Ils s'embrassèrent puis Roman prit le cheval par la bride d'une main douce et ferme et ils s'éloignèrent, fantomatiques silhouettes vite effacées par la brume d'automne. Adesha regagna rapidement son logis mais Camilion resta dehors jusqu'à ce que le silence ait reconquis les lieux. Il finit par rentrer et s'allongea près du feu, enroulé dans une épaisse couverture de laine. Il laissa son esprit s'alléger, s'étirer, se faufiler par la cheminée au dessus de sa tête et prendre son envol. C'était toujours une expérience terriblement agréable... Puis, ayant trouvé un hôte apte à l'aider, il se glissa dans le corps d'un hibou.
Il l'avait choisi pour sa vue perçante et son vol discret. Ils parcoururent la région, fouillant chaque centimètre de terrain, à la recherche d'un éventuel danger pour les voyageurs. Puis, quelque peu rassuré, il remercia son nocturne ami, libre de commencer sa chasse.
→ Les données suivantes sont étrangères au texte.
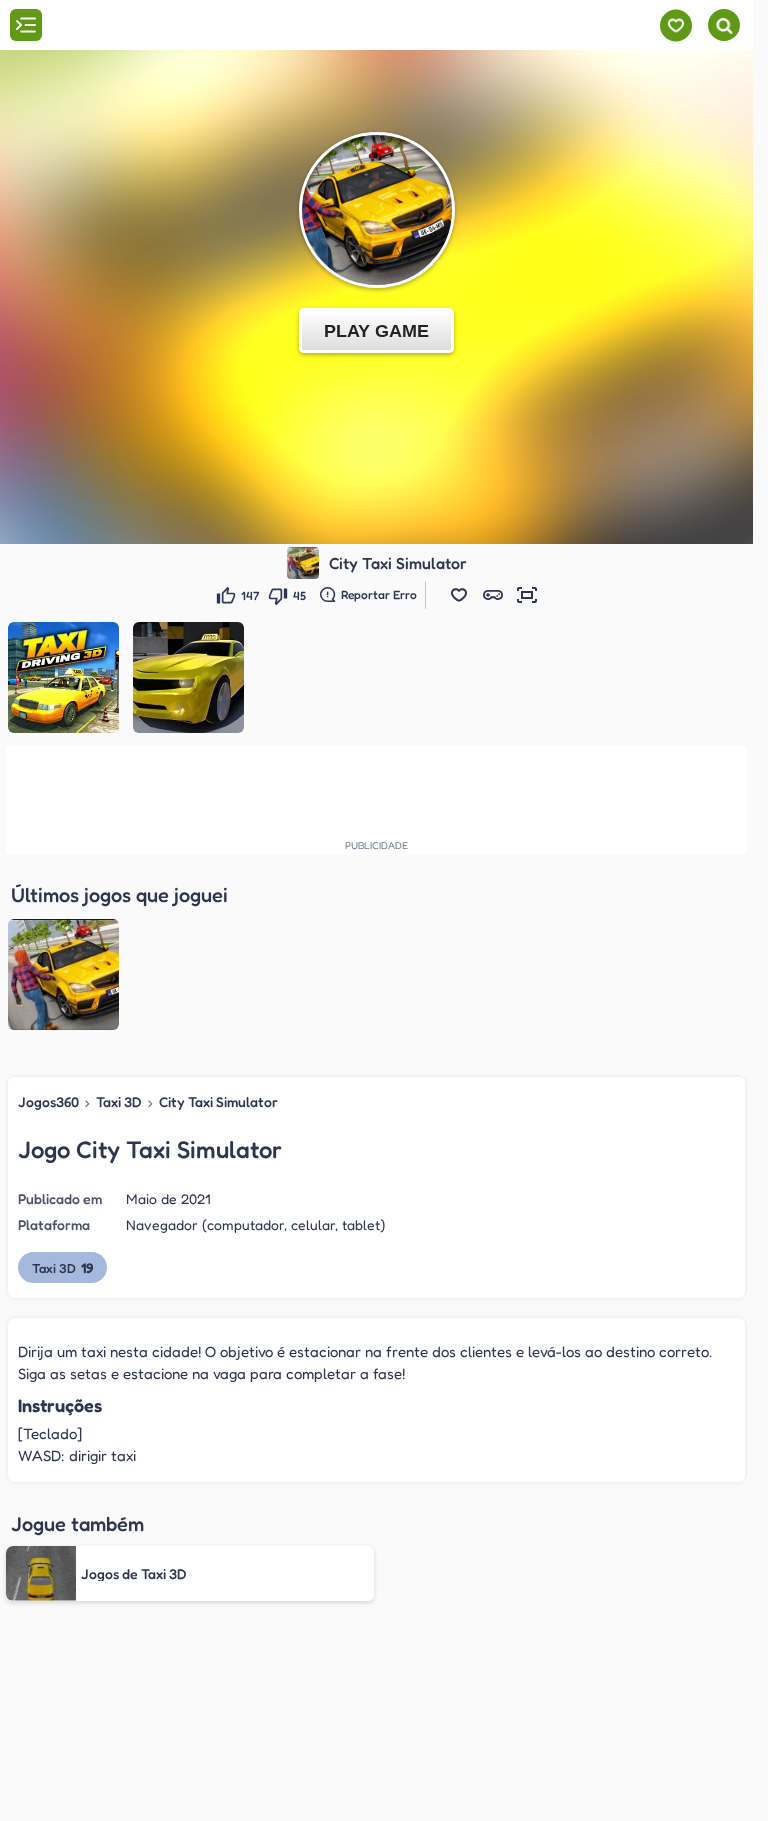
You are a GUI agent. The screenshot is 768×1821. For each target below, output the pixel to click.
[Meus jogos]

Camilion n'avait pas d'entrain, ce soir là, pour partager la saveur et la douce tiédeur de la chair d'une souris, et la lourde satisfaction du ventre plein, au cœur des arbres qui chuchotaient en se balançant.
Il voulait dormir, bien serré dans sa couverture, près du feu paisible. Il était inquiet pour Iléa. Il ne comprenait pas pourquoi elle s'affaiblissait ainsi. Quelque chose n'allait vraiment pas... Sa dernière pensée, avant de s'endormir, fut pour Séréna. Il avait longtemps été son élève et, comme aujourd'hui, il lui arrivait encore de lui demander aide ou conseil.